→ What you will do
The reply should contain every entry below exactly as written, with no images.

→ Data provided
- Opening Delimiter -
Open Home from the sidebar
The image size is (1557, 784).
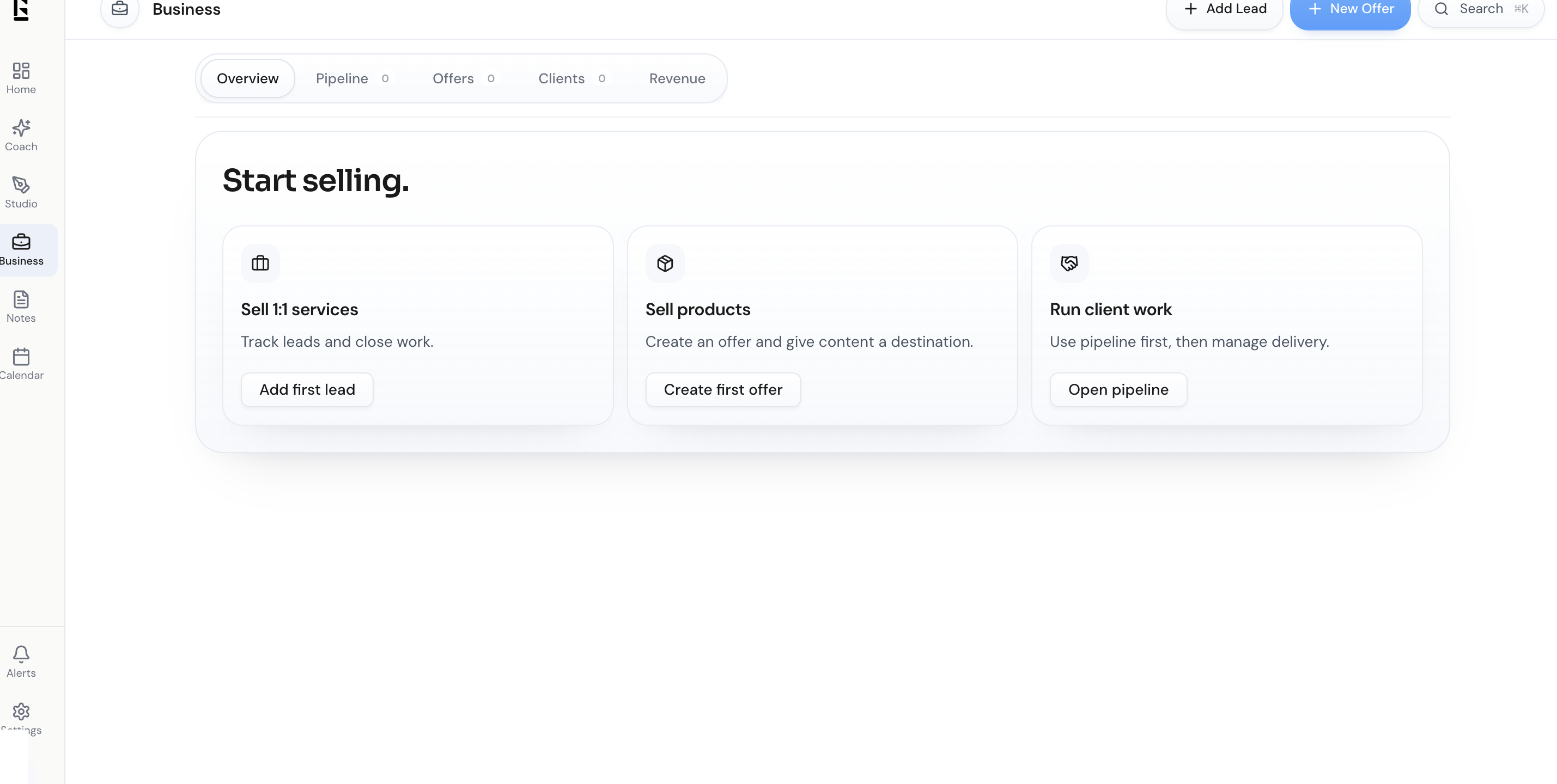click(x=21, y=77)
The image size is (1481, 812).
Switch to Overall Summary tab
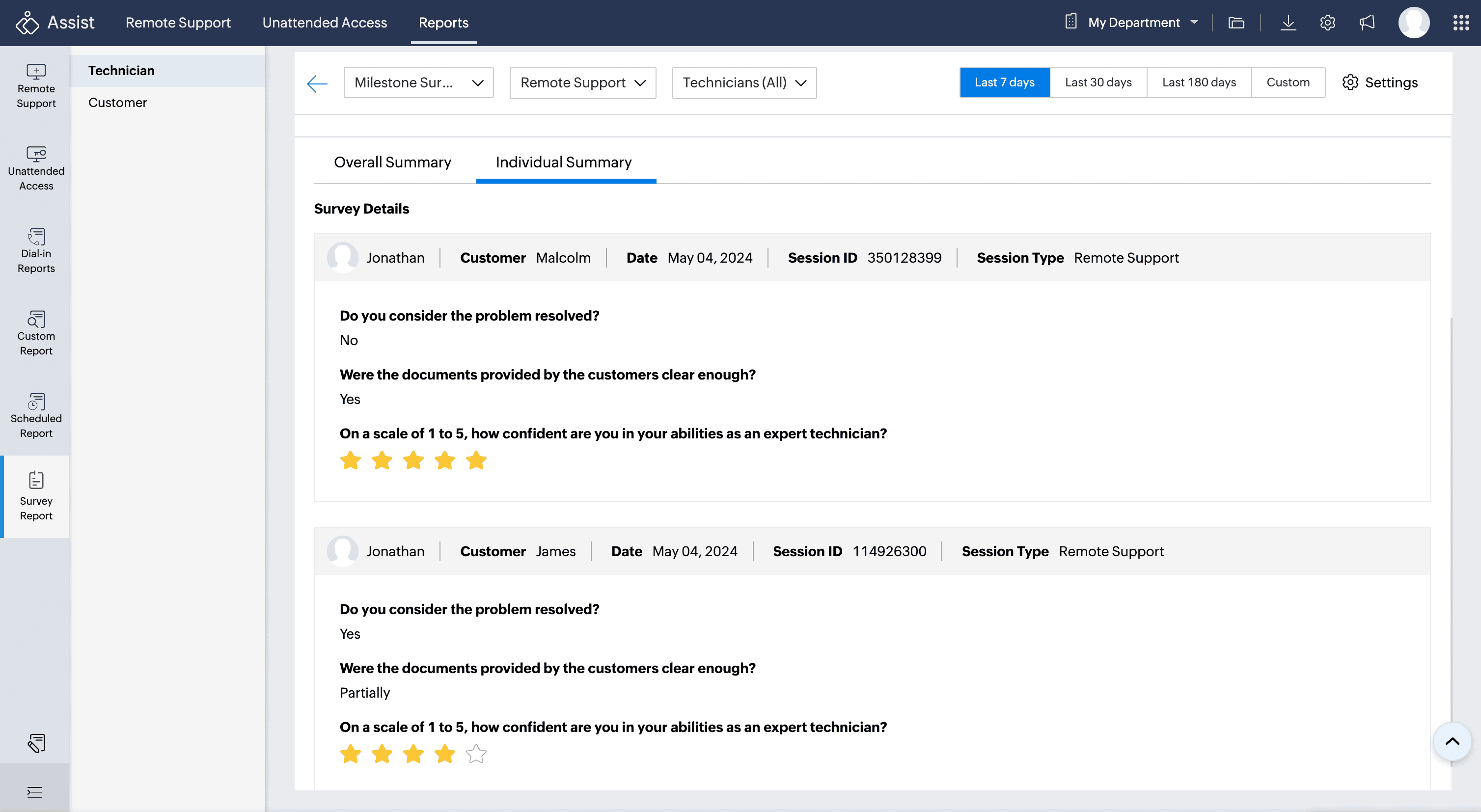[x=392, y=162]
- Closing Delimiter -
→ Written answer
Open Home from the sidebar
The image size is (1557, 784).
click(x=21, y=77)
The image size is (1481, 812).
Switch to Overall Summary tab
[x=392, y=162]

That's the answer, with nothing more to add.